B’desh:   Hefazat’s Monir Qashemi met Tarique’s man in Bangkok

B’desh: Hefazat’s Monir Qashemi met Tarique’s man in Bangkok

3 Min
South Asian Digest

The finance secretary of Hefazat-e-Islam’s recently dissolved committee, Monir Hossain Qashemi, had met a representative of BNP’s acting chairman Tarique Rahman in Thailand in a bid to topple the government last year, detectives say.

Upon the instructions from a top leader of the Islamist hardliner platform and also a BNP leader, Qashemi travelled to Bangkok in February 2020 to discuss how to oust the government.

In exchange, he was given a hefty sum of money, the Detective Branch of Dhaka Metropolitan Police (DMP) revealed, reports Bangla Tribune.

He divulged the information to the DB after his arrest on May 21 from the capital’s Baridhara area.

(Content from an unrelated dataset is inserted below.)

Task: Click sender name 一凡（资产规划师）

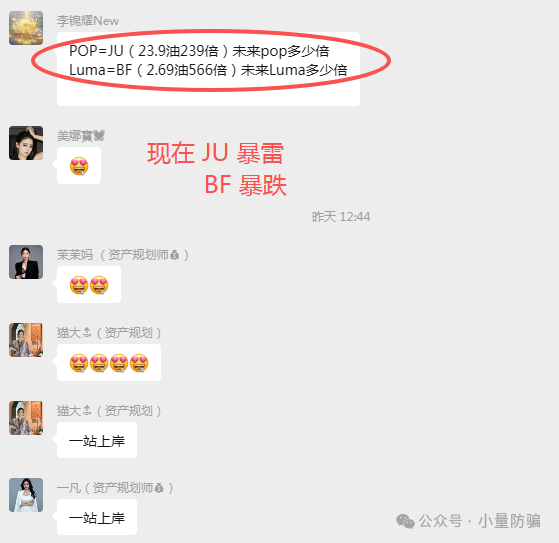Action: click(x=115, y=488)
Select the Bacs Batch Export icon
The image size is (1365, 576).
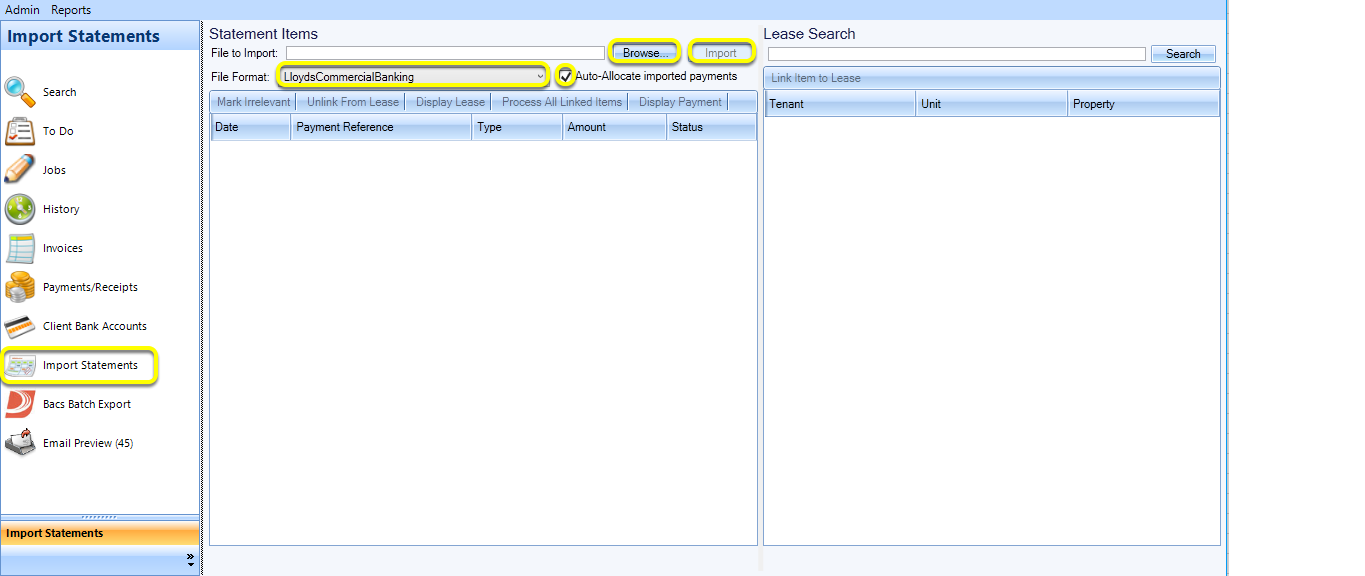point(20,404)
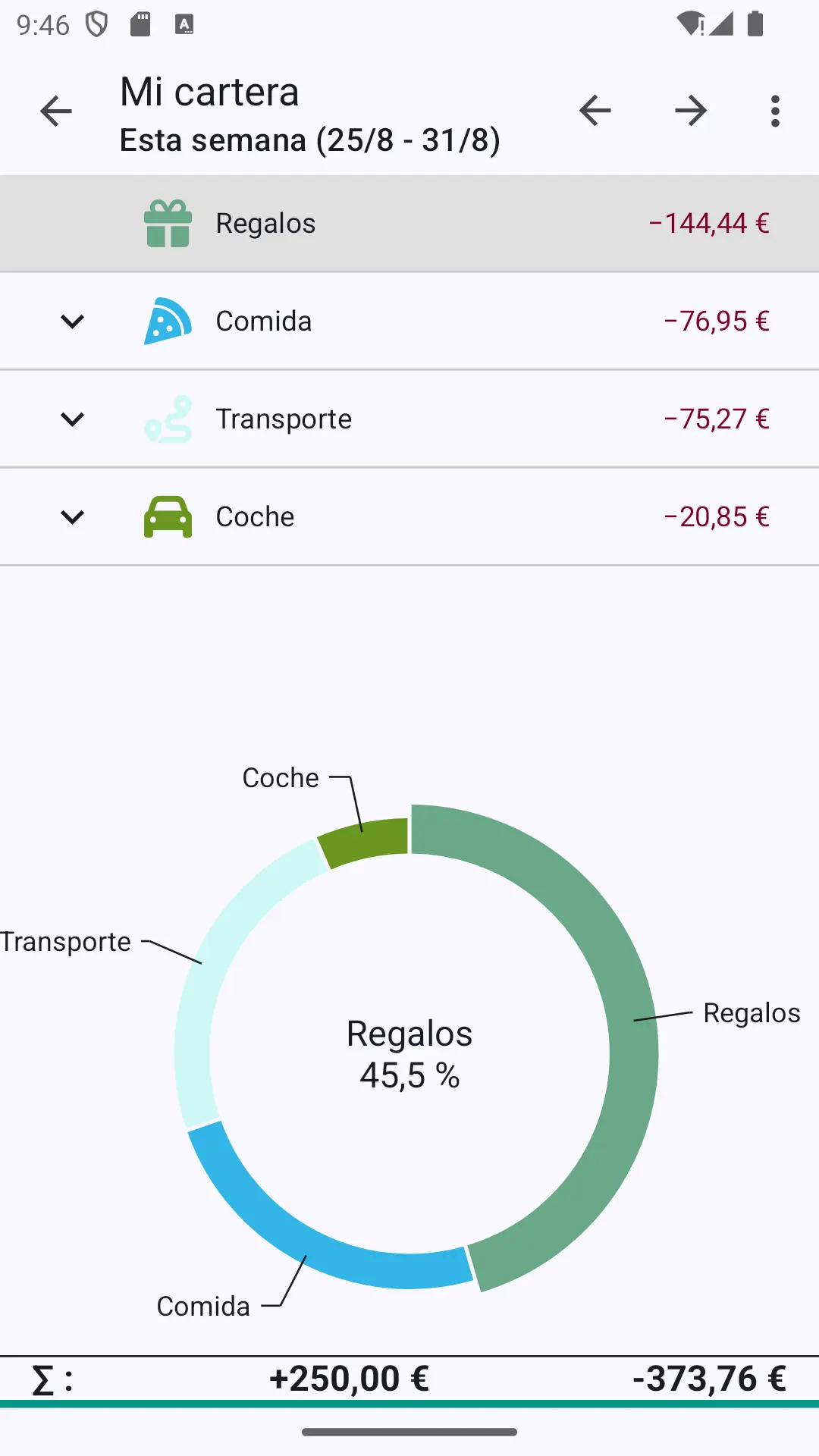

A Dhaka court on Sunday placed him on a three-day fresh remand in a case lodged over the group’s anarchy in Dhaka’s Baitul Mukarram area in late March centering Indian Prime Minister Narendra Modi’s state visit.

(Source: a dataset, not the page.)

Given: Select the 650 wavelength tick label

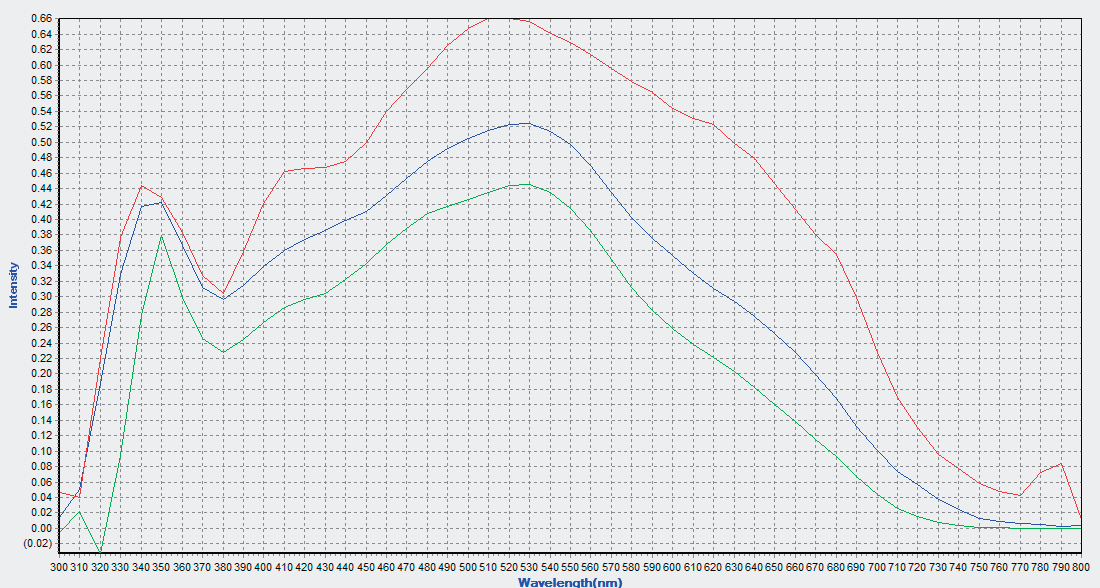Looking at the screenshot, I should tap(774, 566).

He was previously remanded twice starting May 22.

DMP DB Additional Police Commissioner AKM Hafiz Akhter said Qashemi revealed some sensational information during interrogation, which is being scrutinized.

Who’s Qashemi?

DB sources said Quashemi used to work as a political spokesperson of Hefazat in order to communicate with opposition leaders. He was one of the major masterminds of the Islamist outfit, who graduated from the Darul Uloom Deoband madrasa in India before moving to Saudi Arabia.

He then got himself familiar with an influential figure of the Saudi Royal family, and taking advantage of that, he would collect and send funds to Bangladesh from the Middle East.

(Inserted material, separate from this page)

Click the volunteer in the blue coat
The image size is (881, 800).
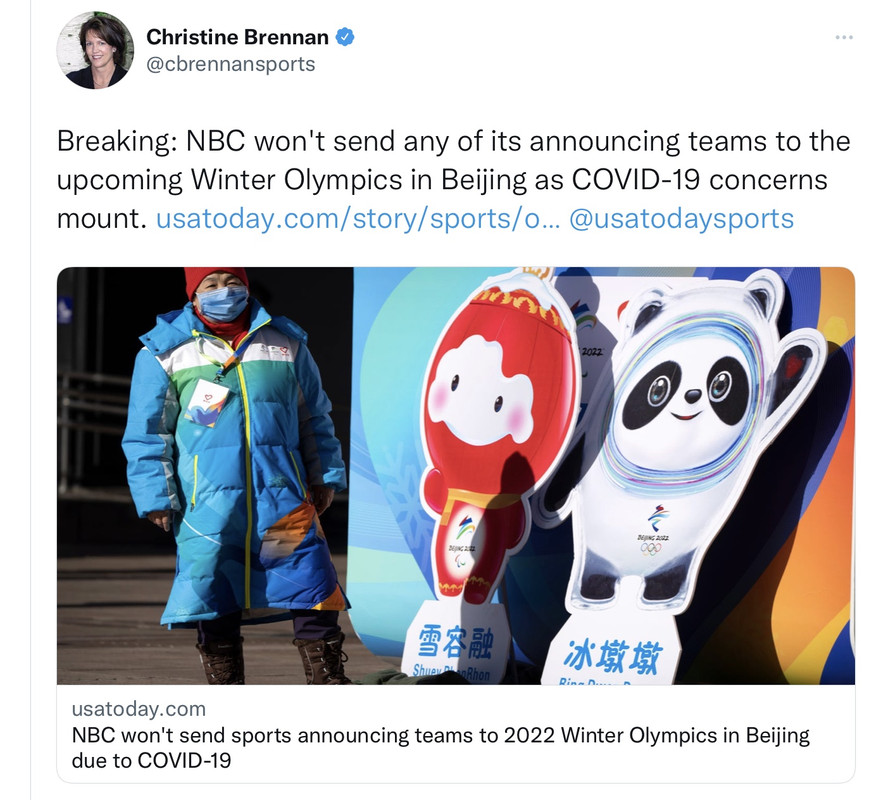(235, 475)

Qashemi finally returned home in 2012 and thereupon, had joined a madrasa (an Islamic seminary) in Gazipur, where he was accused of embezzling several crore taka from. Subsequently, he joined as a teacher of Jamia Madania, Baridhara.

The Hefajat leader managed to establish supremacy there and elsewhere as he was in good terms with a senior party colleague named Nur Hossain Kasemi, who died in mid-December last year.

In order to make things rather easier, he had Inamul Hasan Farouqui appointed as the khadem (attendant) of Hefazat chief Junaid Babunagari.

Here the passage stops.